Epidemiologic Study To Assess The IGRA Positivity In Populations With A High TB Burden

This is multi-country, epidemiologic study to assess the interferon gamma release assay (IGRA) positivity, and to build capacity to conduct a tuberculosis (TB) vaccine efficacy study, in populations with a high TB disease burden.

Background

Modelling suggests that the most effective contribution to TB control would be a vaccine that prevents pulmonary TB in adolescents and young adults.

Currently, Bacille Calmette-Guérin, known as BCG, is the only licensed TB vaccine. However, it does not offer substantial protection against pulmonary TB in Mtb–infected adults. Therefore, BCG has a limited impact on the transmission of Mtb in adults.

TB treatment is lengthy, and compliance is often incomplete, resulting in an increased incidence of multi-drug resistant (MDR)- and extensively drug-resistant (XDR)-TB. Thus, an effective TB vaccine to prevent TB disease is critical for ending the TB epidemic.

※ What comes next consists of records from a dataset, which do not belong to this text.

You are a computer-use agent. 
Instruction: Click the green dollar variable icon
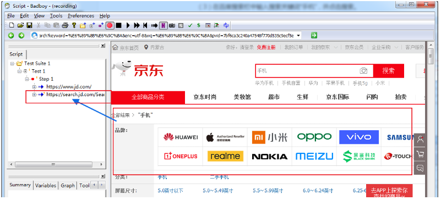pyautogui.click(x=199, y=25)
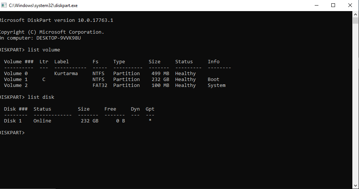Viewport: 359px width, 189px height.
Task: Click Volume 1 drive letter C
Action: 44,80
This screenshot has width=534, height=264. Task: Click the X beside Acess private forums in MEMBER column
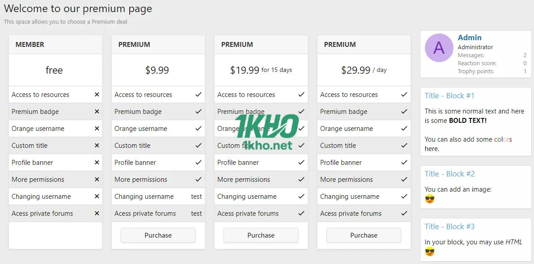(97, 213)
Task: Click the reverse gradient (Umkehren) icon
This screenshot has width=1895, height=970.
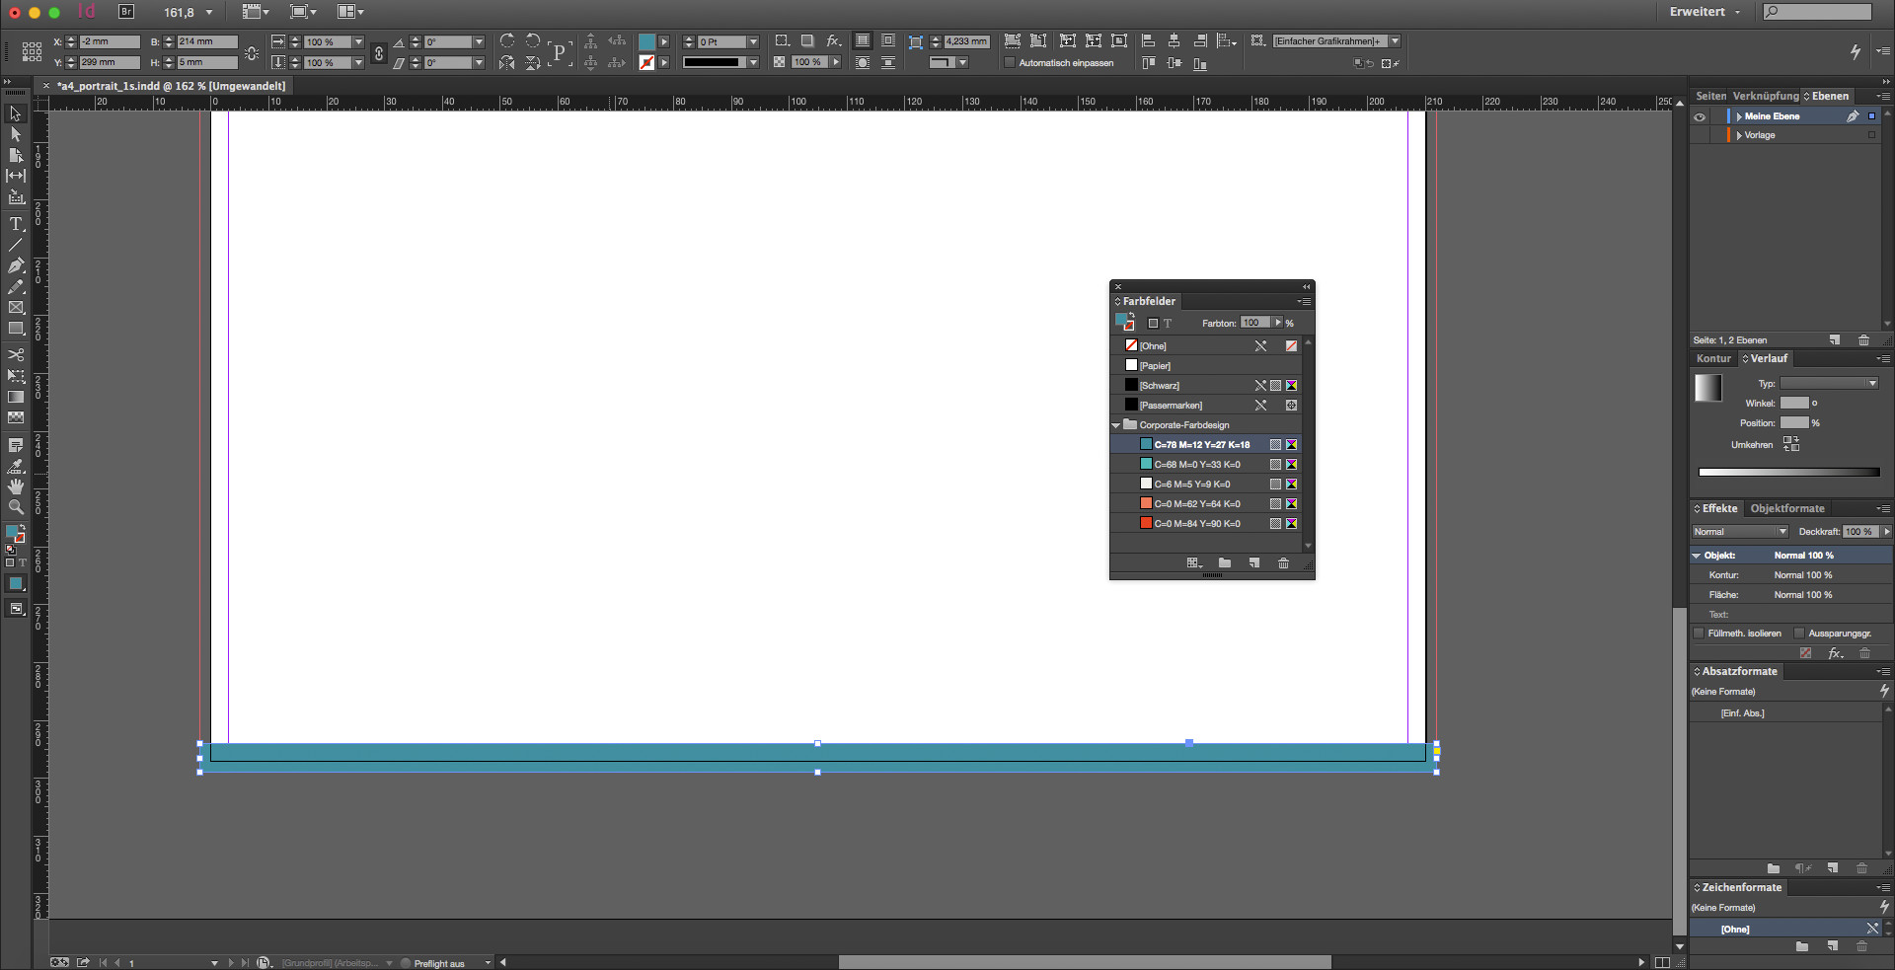Action: click(x=1790, y=444)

Several vaccine candidates are under investigation. Accurate, relevant site-specific epidemiology data to support site selection will enable robust trial size and duration calculations for the Phase 3 vaccine efficacy trial. This study will aid in refining the sample size, duration and building capacity to conduct the planned vaccine efficacy study that will follow.

Objectives

Primary

  • To describe the proportion of IGRA positivity by site;
  • IGRA status (positive/negative/indeterminate) at screening.

Secondary

  • To assess the association of age with the proportion of IGRA positivity by site;
  • To describe the overall incidence of suspected and laboratory-confirmed pulmonary TB (disease);
  • IGRA status (positive/negative/indeterminate) at screening;
  • Suspected pulmonary TB during the study follow-up period;
  • Laboratory-confirmed pulmonary TB during the study follow-up period.

Exploratory

  • To describe changes in the proportion of IGRA positivity by site;
  • To describe the association between IGRA interferon-gamma (IFN-gamma) concentration at screening and progression to pulmonary TB.